> [PASSAGE CITÉ]:
———

Entreprise artisanale, La Brasserie du Comté poursuit ses investissements face à la concurrence industrielle

Née en 2012, la brasserie artisanale installée à Saint-Martin de Vésubie, dans l’arrière-pays de Nice, va investir une nouvelle enveloppe de 1,5 million d’euros en deux ans pour soutenir une croissance qui ne faiblit pas, portée par une diversification heureuse, tant sur les contenants que sur les contenus. Et ce, en dépit de marges de manœuvre limitées du fait d’un marché dominé par l’offre industrielle.
(Crédits : DR)

———

> [LIGNES DE DONNÉES]:

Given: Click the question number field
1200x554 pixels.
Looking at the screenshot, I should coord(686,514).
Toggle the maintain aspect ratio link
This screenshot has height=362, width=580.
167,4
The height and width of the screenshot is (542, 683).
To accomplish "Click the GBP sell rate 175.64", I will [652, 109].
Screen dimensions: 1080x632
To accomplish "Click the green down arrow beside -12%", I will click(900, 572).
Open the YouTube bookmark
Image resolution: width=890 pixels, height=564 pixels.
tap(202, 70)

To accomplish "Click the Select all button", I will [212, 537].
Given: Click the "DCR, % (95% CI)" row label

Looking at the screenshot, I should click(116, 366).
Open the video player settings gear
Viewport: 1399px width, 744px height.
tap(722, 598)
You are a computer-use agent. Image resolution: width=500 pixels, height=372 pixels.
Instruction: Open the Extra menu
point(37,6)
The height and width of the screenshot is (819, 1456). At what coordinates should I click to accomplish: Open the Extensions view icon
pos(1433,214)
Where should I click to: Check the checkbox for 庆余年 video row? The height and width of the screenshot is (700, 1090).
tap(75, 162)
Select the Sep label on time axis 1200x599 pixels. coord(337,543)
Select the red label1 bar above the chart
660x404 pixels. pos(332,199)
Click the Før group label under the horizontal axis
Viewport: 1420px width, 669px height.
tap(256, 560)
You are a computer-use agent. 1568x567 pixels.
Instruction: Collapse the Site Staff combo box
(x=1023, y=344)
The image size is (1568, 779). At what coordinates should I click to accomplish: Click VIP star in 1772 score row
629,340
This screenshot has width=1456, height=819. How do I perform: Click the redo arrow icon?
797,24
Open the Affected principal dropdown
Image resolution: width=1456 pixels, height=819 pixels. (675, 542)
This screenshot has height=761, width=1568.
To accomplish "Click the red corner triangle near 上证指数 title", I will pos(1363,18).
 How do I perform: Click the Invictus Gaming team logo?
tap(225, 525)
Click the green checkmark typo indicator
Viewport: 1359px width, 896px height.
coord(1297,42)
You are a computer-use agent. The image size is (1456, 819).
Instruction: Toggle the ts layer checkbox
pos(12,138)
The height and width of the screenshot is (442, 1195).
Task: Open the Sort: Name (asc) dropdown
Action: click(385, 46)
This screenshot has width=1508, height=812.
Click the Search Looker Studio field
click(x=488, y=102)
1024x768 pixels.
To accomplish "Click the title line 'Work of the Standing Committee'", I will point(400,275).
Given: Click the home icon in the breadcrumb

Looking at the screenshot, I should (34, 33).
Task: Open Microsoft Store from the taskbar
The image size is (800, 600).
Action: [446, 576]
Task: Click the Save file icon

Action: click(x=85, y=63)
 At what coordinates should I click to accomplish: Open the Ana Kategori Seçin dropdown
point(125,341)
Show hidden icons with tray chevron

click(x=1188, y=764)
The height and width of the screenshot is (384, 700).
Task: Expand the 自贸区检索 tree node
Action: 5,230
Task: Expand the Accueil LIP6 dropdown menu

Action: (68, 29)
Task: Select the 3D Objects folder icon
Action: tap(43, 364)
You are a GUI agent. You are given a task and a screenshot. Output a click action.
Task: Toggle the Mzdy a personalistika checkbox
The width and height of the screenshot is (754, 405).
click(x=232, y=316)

———

> [DÉTAILS DE L'EXERCICE]: Poursuivez, s'il vous plaît, l'article sur La Brasserie du Comté à partir de sa dernière phrase.

> [RÉPONSE]:
De la tempête Alex d'octobre 2020, ne reste plus qu'une cuve récupérée sur une plage de Nice. Comme un emblème, elle trône aujourd'hui à l'entrée du nouveau site de production de la Brasserie du Comté, inauguré près de deux ans après la catastrophe qui avait totalement ravagé son atelier historique. L'entreprise brassicole de Saint-Martin de Vésubie y a investi 4 millions d'euros pour relancer l'activité et mettre en place une stratégie de développement ad hoc. Vingt mois plus tard, la brasserie artisanale azuréenne va remettre au pot une nouvelle enveloppe de 1,5 million d'euros pour la période 2024/2026 afin de soutenir et d'accélérer un plan de diversification qui lui a permis d'engranger plus de 2,2 millions d'euros de chiffre d'affaires en 2023, en augmentation de 43% par rapport à l'exercice précédent. Une croissance à deux chiffres régulière pour celle qui affichait, en 2020, un chiffre d'affaires de 796.000 euros. Et ce, dans un contexte marché durement impacté par l'inflation et la hausse des matières premières, et dominé par les géants industriels. La bière artisanale ne représente en effet que 6% du volume écoulé chaque année en France mais 80% des emplois (6.500).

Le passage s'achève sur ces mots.